■ Directions ■
Could you print each entry below verbatim while omitting the pictures?

■ Provided records ■
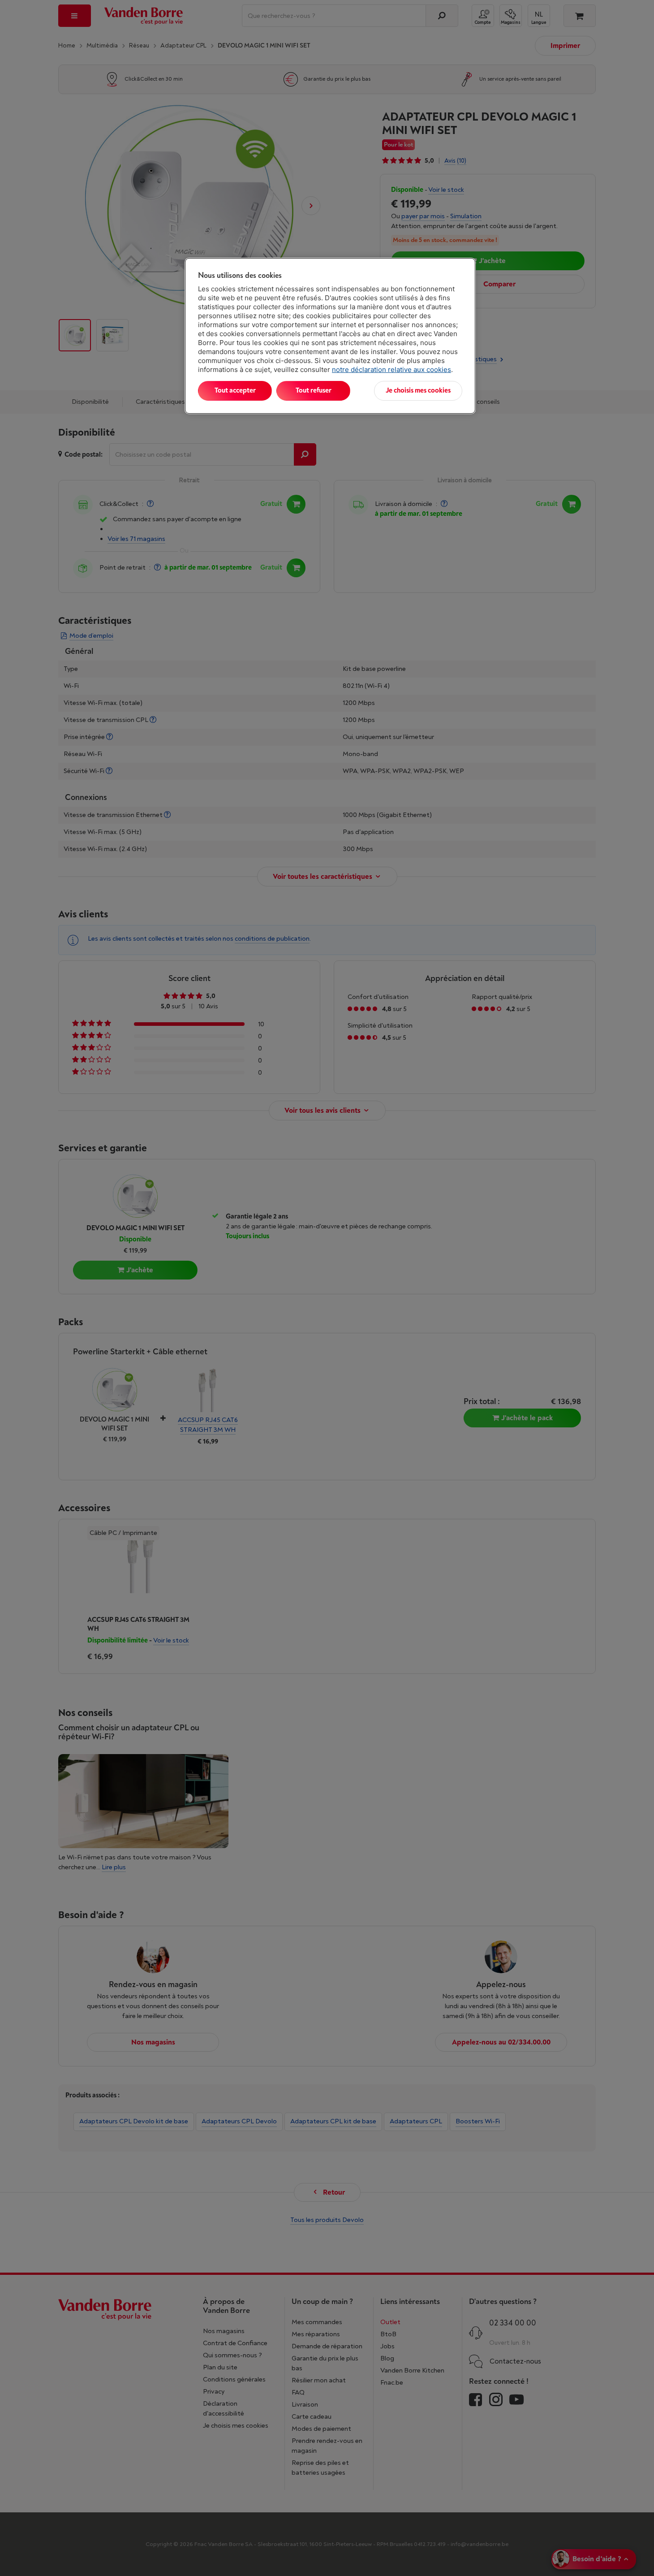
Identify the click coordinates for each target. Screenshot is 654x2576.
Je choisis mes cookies (418, 390)
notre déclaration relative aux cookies (391, 369)
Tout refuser (313, 390)
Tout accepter (235, 390)
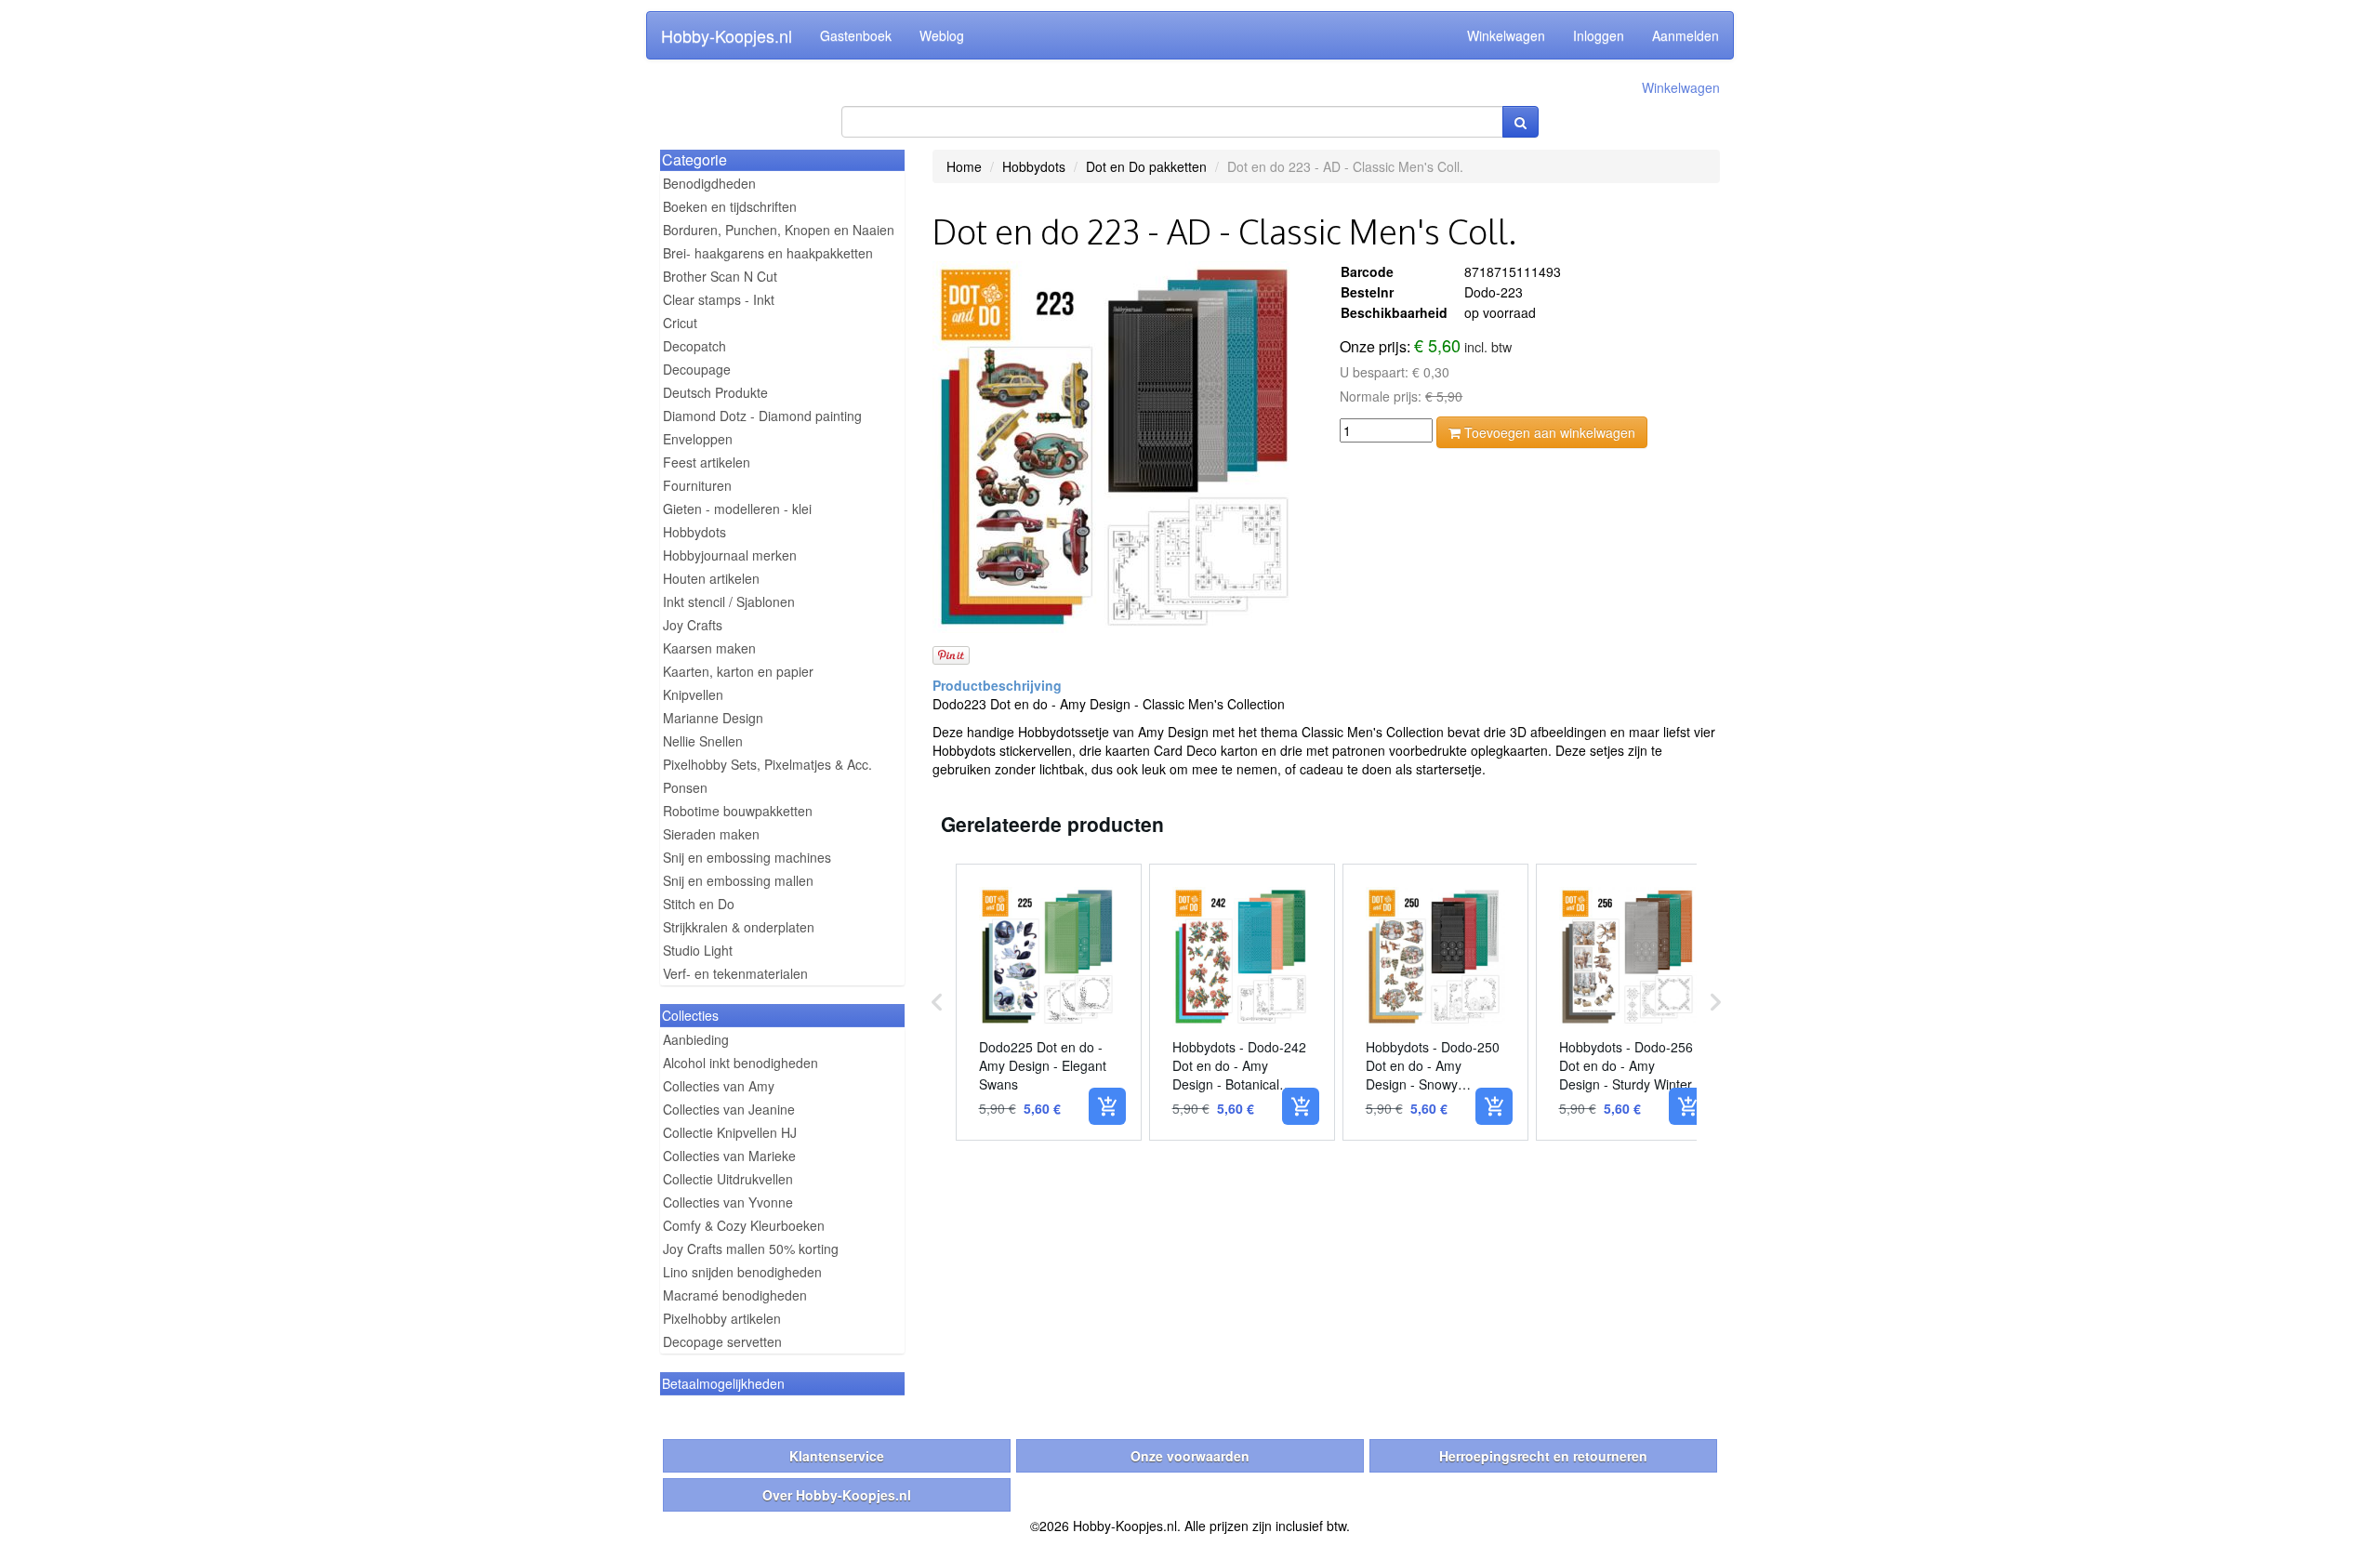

■ Exercise result ■
Identify the click coordinates for each target. Screenshot is 654x2576.
Je choisis mes cookies (418, 390)
notre déclaration relative aux cookies (391, 369)
Tout refuser (313, 390)
Tout accepter (235, 390)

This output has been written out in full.